• **Task data**:
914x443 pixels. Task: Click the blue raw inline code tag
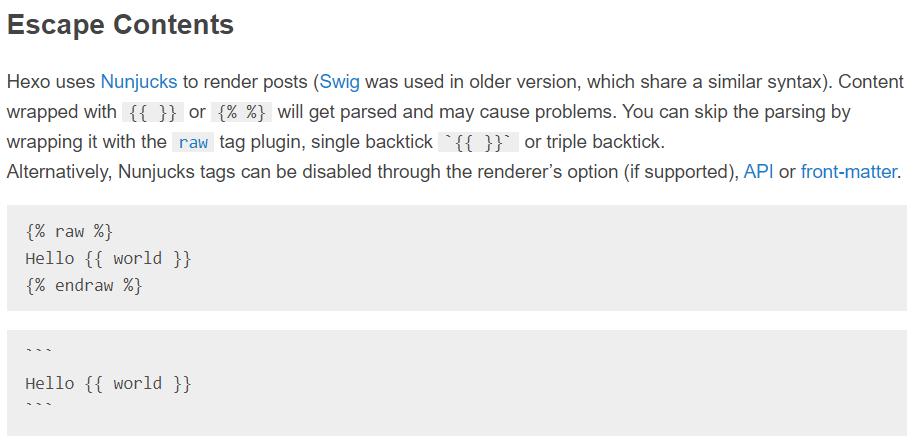tap(193, 142)
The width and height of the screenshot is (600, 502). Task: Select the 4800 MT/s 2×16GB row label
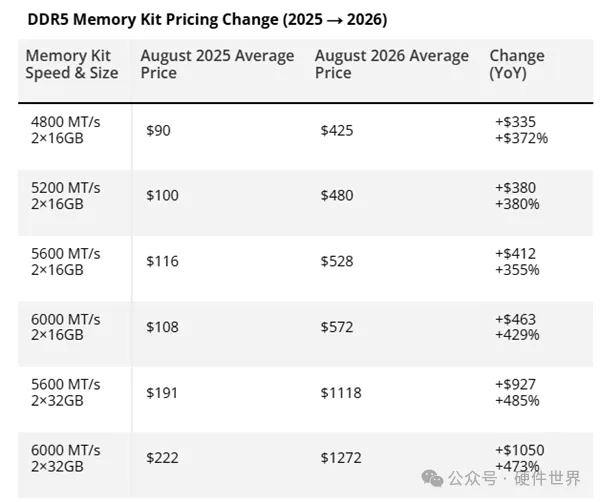(x=65, y=130)
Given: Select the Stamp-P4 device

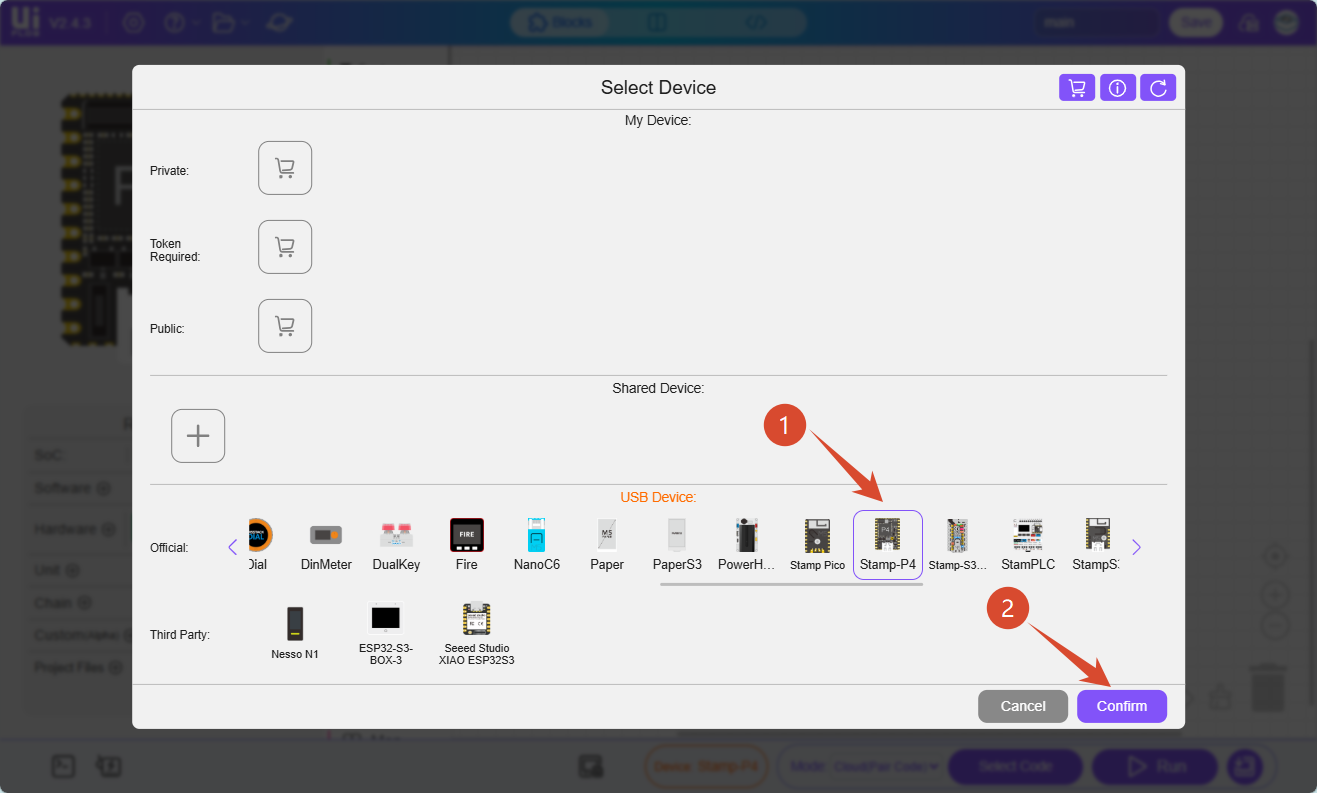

• **Directions for this task**: Reproduce exactly, with every picture left out, the lines from the one that contains "The width and" to the final line of the records above.

• **Solution to this exercise**:
The width and height of the screenshot is (600, 502). Task: Select the 4800 MT/s 2×16GB row label
(x=65, y=130)
Given: Select the Stamp-P4 device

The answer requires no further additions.